Assignment:
Restate word for word the lines of the records below, starting at the line that contains "Tap the Popular Offers target-heart icon" and ending at the line that contains "Given: Trigger Flutter", with both of those lines included and nothing else.

Records to use Block Start

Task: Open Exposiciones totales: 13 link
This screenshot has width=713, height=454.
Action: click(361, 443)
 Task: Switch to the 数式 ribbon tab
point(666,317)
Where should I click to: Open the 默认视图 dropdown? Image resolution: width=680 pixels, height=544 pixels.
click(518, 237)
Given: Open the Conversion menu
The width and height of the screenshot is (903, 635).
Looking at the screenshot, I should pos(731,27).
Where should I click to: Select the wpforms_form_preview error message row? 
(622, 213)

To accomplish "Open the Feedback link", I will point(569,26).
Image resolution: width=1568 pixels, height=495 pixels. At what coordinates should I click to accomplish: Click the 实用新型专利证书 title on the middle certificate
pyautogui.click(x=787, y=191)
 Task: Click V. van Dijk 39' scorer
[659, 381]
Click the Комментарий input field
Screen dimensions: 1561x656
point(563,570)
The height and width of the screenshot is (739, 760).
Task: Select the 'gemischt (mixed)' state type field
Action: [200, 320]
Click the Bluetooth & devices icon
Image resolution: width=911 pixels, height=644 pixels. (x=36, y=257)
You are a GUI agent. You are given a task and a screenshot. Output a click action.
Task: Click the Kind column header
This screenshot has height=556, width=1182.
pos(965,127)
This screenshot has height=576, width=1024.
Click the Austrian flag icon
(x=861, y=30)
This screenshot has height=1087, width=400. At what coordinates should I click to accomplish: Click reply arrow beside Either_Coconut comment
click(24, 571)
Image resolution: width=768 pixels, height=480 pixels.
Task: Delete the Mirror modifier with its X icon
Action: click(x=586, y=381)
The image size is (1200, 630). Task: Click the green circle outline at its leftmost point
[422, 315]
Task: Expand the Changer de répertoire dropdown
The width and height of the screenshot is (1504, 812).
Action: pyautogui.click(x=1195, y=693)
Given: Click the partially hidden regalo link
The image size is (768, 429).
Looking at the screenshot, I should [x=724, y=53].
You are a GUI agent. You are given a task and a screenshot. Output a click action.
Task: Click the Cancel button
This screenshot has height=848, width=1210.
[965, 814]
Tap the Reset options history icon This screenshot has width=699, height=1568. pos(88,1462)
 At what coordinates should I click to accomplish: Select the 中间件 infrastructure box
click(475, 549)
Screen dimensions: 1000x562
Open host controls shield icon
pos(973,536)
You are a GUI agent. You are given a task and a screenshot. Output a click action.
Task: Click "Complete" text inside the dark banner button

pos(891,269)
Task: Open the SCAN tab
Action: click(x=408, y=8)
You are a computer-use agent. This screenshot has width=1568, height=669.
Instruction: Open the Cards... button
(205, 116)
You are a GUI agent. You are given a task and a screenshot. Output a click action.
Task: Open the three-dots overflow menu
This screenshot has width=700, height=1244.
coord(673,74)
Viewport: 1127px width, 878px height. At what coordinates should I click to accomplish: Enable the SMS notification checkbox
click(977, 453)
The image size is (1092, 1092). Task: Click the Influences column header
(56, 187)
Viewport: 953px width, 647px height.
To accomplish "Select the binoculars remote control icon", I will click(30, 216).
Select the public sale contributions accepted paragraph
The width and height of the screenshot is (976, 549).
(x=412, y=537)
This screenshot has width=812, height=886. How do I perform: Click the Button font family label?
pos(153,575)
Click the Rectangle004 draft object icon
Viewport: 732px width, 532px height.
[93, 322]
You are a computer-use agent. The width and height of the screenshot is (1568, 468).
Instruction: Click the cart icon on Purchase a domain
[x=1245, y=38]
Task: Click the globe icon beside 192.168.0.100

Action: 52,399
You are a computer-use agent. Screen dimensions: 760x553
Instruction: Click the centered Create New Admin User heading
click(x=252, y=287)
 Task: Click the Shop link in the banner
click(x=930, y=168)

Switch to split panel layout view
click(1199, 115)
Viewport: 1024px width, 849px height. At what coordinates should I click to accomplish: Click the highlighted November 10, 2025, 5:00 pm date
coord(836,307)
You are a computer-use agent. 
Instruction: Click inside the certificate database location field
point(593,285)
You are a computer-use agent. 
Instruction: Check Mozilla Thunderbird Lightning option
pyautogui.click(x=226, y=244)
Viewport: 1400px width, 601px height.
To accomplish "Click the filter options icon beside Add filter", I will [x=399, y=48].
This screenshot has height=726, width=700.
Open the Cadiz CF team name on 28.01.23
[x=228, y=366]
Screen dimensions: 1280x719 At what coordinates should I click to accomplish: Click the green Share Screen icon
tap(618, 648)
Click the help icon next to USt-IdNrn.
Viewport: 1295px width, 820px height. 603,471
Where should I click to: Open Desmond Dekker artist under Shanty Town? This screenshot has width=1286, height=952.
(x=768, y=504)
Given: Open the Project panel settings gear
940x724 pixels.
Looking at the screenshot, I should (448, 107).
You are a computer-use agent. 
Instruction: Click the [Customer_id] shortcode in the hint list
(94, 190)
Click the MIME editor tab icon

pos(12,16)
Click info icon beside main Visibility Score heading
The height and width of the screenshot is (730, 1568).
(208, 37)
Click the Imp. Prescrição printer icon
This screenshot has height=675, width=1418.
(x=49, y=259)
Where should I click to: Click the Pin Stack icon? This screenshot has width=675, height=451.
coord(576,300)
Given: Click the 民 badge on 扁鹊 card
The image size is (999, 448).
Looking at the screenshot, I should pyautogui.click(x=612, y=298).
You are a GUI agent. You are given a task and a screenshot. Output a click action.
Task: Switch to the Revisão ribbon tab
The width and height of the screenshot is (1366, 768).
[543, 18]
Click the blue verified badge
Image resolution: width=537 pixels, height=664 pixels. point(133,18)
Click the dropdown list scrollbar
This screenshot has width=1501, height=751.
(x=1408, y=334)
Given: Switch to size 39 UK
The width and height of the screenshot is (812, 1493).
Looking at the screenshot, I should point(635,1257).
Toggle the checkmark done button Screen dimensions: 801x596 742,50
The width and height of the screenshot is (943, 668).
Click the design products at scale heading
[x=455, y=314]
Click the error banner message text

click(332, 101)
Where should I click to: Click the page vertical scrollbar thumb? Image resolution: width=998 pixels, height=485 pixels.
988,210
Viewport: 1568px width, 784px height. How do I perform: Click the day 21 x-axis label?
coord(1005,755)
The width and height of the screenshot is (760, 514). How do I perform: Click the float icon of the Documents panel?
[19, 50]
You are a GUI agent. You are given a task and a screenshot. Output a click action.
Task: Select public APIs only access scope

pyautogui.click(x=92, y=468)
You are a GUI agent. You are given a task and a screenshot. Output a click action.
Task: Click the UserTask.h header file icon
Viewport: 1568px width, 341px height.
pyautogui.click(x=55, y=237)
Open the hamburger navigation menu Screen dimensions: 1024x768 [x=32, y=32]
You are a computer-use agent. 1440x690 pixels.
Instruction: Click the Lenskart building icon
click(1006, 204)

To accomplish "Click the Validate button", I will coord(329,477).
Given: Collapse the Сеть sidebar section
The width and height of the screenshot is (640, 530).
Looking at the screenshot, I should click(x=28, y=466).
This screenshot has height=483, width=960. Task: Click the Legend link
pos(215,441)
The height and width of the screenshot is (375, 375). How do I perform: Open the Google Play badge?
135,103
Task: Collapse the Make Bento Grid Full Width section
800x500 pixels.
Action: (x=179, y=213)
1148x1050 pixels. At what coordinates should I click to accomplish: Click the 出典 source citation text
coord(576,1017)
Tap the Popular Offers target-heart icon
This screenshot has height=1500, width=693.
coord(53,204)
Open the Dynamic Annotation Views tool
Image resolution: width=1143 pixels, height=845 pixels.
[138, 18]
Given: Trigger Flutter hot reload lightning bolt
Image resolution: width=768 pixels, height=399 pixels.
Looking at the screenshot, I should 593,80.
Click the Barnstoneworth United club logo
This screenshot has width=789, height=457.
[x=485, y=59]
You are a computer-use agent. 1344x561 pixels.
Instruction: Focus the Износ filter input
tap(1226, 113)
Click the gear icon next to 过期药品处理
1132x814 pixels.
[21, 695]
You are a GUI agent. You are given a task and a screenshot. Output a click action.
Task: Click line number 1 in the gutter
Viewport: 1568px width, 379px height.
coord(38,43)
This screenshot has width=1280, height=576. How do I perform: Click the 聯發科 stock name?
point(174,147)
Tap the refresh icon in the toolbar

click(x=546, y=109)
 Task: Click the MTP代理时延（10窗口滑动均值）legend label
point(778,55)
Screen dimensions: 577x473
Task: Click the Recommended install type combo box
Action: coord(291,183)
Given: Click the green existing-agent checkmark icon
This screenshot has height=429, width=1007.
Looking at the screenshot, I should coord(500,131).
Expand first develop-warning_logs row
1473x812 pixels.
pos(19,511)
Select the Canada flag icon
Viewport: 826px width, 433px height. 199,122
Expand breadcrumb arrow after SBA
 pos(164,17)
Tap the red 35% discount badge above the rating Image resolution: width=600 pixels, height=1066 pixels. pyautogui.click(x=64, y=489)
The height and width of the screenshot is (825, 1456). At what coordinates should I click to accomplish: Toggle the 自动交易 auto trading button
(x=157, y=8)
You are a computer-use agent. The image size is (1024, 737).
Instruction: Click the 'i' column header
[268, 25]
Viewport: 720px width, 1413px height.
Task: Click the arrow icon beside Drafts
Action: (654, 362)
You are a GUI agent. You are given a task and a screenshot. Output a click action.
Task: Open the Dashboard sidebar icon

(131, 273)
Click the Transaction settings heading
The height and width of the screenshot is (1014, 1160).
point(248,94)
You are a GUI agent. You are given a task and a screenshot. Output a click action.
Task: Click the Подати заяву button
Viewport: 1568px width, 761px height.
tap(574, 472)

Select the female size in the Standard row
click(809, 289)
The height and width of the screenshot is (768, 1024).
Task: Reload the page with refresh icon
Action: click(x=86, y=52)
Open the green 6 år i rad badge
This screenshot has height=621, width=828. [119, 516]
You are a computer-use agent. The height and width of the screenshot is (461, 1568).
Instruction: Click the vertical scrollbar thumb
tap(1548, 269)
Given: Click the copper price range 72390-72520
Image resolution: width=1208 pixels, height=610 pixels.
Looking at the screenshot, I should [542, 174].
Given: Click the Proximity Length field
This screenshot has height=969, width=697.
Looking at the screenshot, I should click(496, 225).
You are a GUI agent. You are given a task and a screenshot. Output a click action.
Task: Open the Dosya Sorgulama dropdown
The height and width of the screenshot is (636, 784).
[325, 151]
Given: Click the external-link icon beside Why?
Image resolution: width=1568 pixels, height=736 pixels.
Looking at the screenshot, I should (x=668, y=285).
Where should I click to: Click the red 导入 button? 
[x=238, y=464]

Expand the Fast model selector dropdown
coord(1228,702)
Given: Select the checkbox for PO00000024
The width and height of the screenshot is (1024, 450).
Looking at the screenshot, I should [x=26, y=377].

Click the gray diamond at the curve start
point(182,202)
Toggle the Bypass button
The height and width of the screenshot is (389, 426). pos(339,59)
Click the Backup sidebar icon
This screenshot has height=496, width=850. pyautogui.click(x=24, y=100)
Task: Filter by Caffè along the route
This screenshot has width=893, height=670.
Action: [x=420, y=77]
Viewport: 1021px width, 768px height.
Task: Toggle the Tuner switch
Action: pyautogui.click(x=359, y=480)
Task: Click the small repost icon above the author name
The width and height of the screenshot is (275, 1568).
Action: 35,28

Records to use Block End

Written solution:
Tap the Popular Offers target-heart icon
This screenshot has height=1500, width=693.
coord(53,204)
Open the Dynamic Annotation Views tool
Image resolution: width=1143 pixels, height=845 pixels.
[138, 18]
Given: Trigger Flutter hot reload lightning bolt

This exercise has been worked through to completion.